== Given data ==

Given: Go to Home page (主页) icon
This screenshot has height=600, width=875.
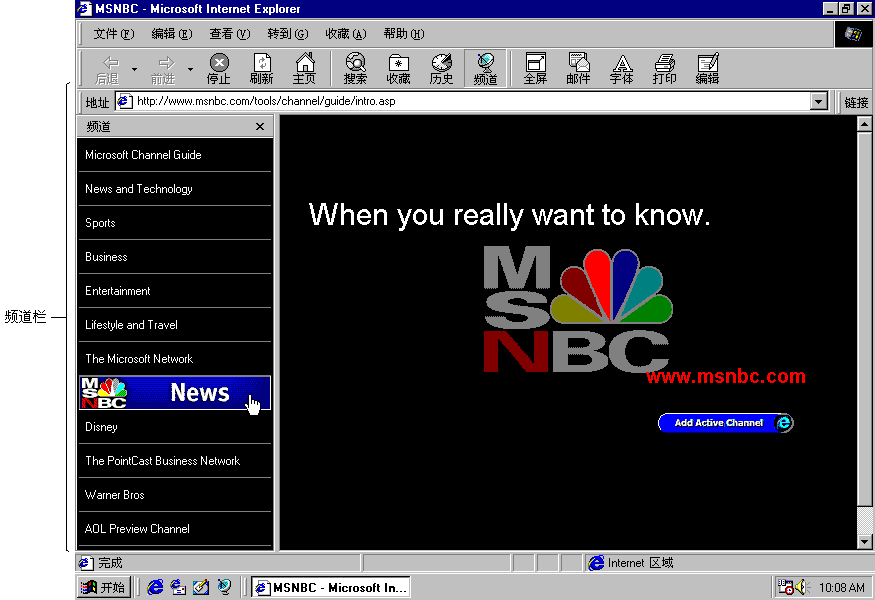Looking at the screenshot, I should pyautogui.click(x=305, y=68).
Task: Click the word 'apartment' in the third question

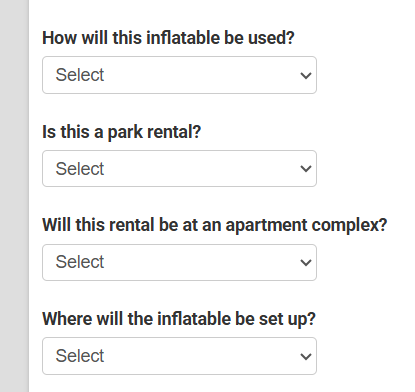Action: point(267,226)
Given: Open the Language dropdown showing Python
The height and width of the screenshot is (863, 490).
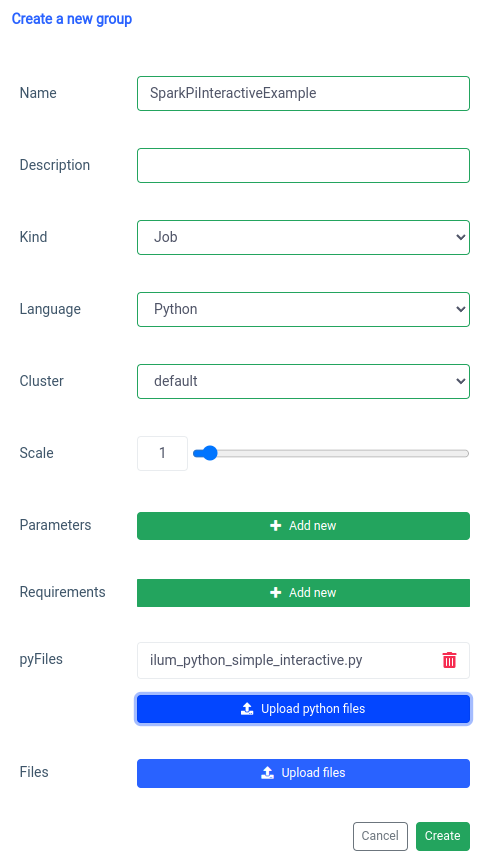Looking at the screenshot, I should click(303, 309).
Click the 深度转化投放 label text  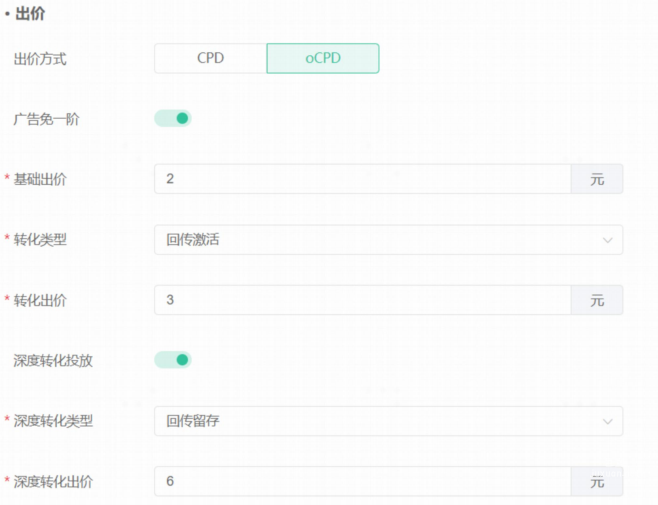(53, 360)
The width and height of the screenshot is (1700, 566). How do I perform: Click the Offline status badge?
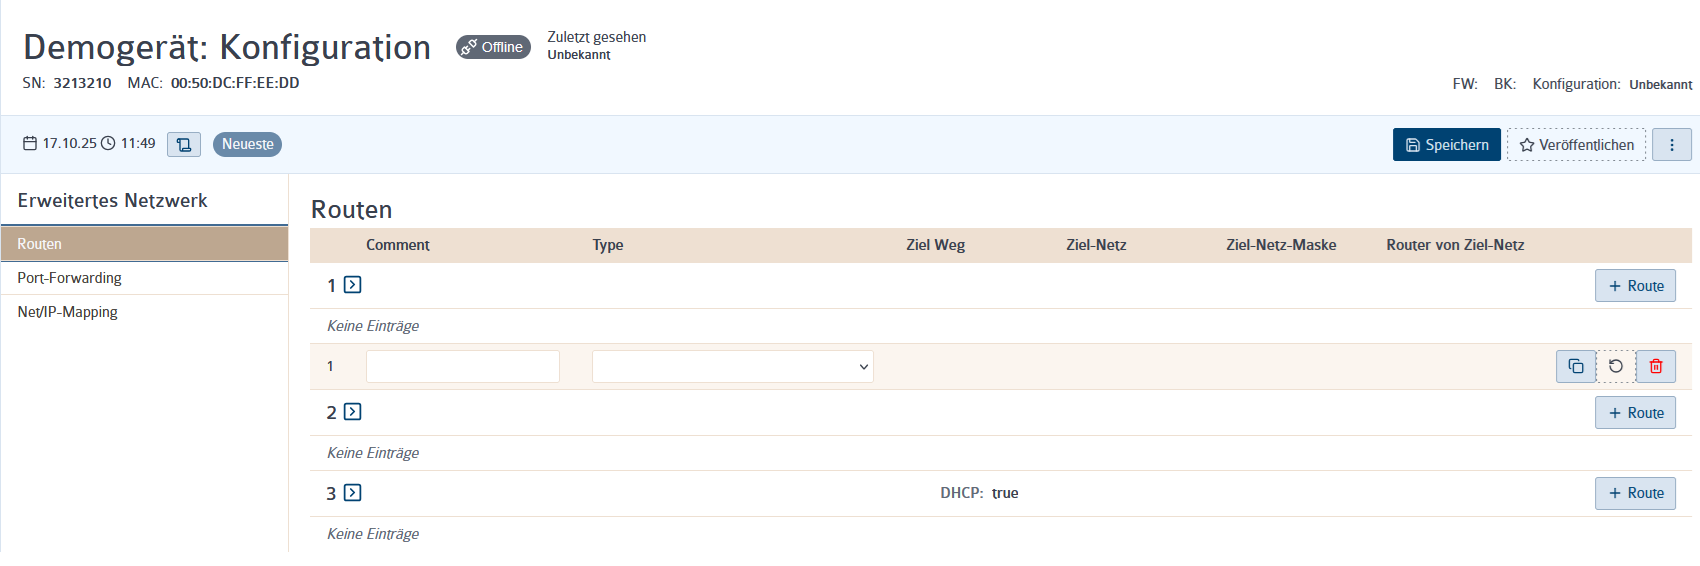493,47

===

Problem description: Extract each line in the entries above that contains the string "width".

Result below:
This screenshot has height=600, width=875.
The height and width of the screenshot is (863, 490).
The width and height of the screenshot is (1700, 566). How do I perform: Click the Offline status badge?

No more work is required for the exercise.